Factor quadratic expressions, including GCF, difference of squares, and trinomials, to reveal zeros and equivalent forms (Ohio A-SSE.3a, A-APR).

What this topic is asking

Ohio standard A-SSE.3a asks you to factor a quadratic to reveal its zeros. Factoring is the reverse of multiplying, and it is the gateway to solving quadratics by the zero-product property. The patterns, GCF, difference of squares, and trinomial factoring, stack: you check for them in order. None of these patterns is on the reference sheet, so they must be memorized. This is a core skill in the Expressions and Equations reporting category and appears on Part 1.

Always start with the GCF

Before any other pattern, factor out the greatest common factor.

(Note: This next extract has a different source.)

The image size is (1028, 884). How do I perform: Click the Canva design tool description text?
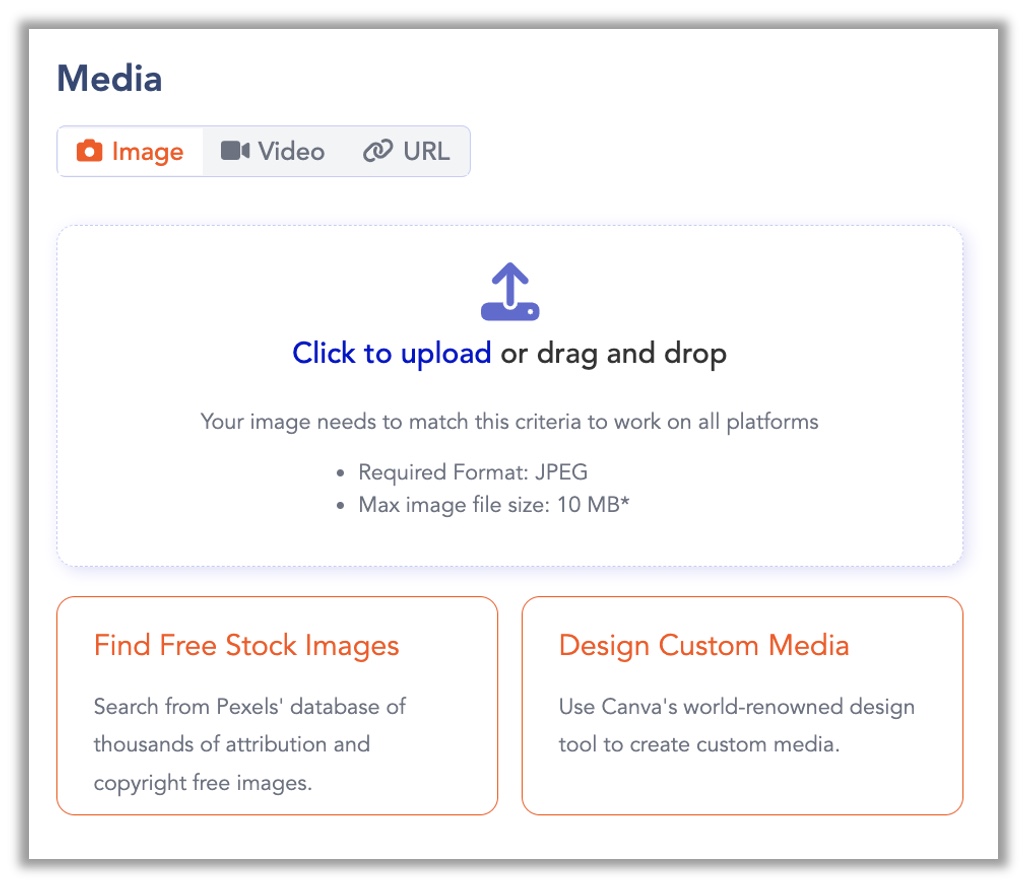click(x=736, y=725)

This often turns a messy expression into a clean special pattern.

For $3x^2 - 12$: the GCF is $3$, giving $3(x^2 - 4)$, and $x^2 - 4$ is a difference of squares, so $3(x - 2)(x + 2)$.

Difference of squares

If the expression is one perfect square minus another, factor with the fixed pattern.

For $x^2 - 25 = (x - 5)(x + 5)$. Recognize perfect squares: $25 = 5^2$, $49 = 7^2$, $100 = 10^2$, and $4x^2 = (2x)^2$.

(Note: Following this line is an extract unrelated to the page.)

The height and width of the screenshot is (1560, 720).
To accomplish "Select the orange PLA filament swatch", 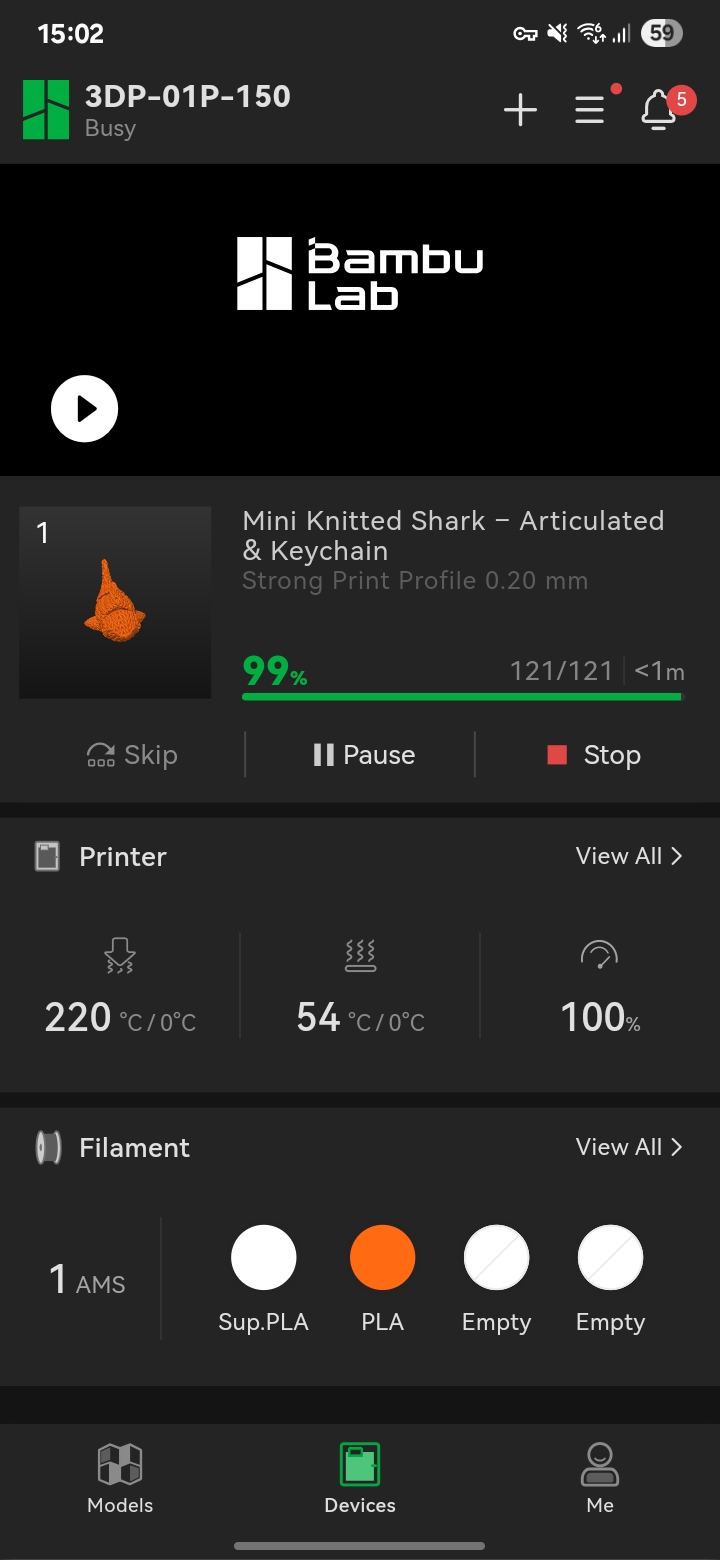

Factoring a monic trinomial

A monic trinomial has leading coefficient $1$: $x^2 + bx + c$. Find two numbers that multiply to $c$ and add to $b$.

The signs follow a rule: if $c > 0$, both numbers share the sign of $b$; if $c < 0$, the numbers have opposite signs.

Factoring a non-monic trinomial

When $a \neq 1$, use the $ac$-method: multiply $a \cdot c$, find two numbers that multiply to $ac$ and add to $b$, split the middle term, and factor by grouping.

How Ohio examines this topic

• Equation response. Type the complete factorization.
• Multiple choice. Choose the complete factorization, with "stopped too early" and "dropped the GCF" distractors.
• Drag and drop. Build the factored form from given binomials.

Every factorization can be checked by expanding, which is the reliable way to catch a sign error on a no-calculator part.

Why "completely" is the word that matters

The test almost always asks you to factor completely, and partial factorizations are a frequent trap. "Completely" means continuing until no remaining factor can be broken down further. The classic miss is stopping at $2(x^2 - 9)$ when $x^2 - 9$ is still a difference of squares, or factoring a trinomial but leaving a shared numerical factor inside a binomial. A safe routine is: pull the GCF, apply a special pattern or trinomial method, then re-examine each new factor to see whether it factors again. Only when every factor is irreducible are you done. This discipline is exactly what separates a fully credited answer from a "close but not complete" one on an exact-match item.

How factoring connects to the graph

Factoring is worth the effort because the factors hand you the zeros of the parabola $y = ax^2 + bx + c$ for free. If $x^2 - 7x + 12 = (x - 3)(x - 4)$, then the parabola crosses the $x$-axis at $x = 3$ and $x = 4$, since the output is zero exactly when one factor is zero. So a single factorization answers "what are the solutions?", "where are the $x$-intercepts?", and "what are the zeros of the function?" all at once. That is why factoring threads from this expressions module into solving quadratics and into graphing.

Try this

Q1. Factor $x^2 + 9x + 20$ completely. [1 point]

• Cue. $4 \cdot 5 = 20$, $4 + 5 = 9$, so $(x + 4)(x + 5)$.

Q2. Factor $3x^2 - 27$ completely. [2 points]

• Cue. GCF $3$: $3(x^2 - 9) = 3(x - 3)(x + 3)$.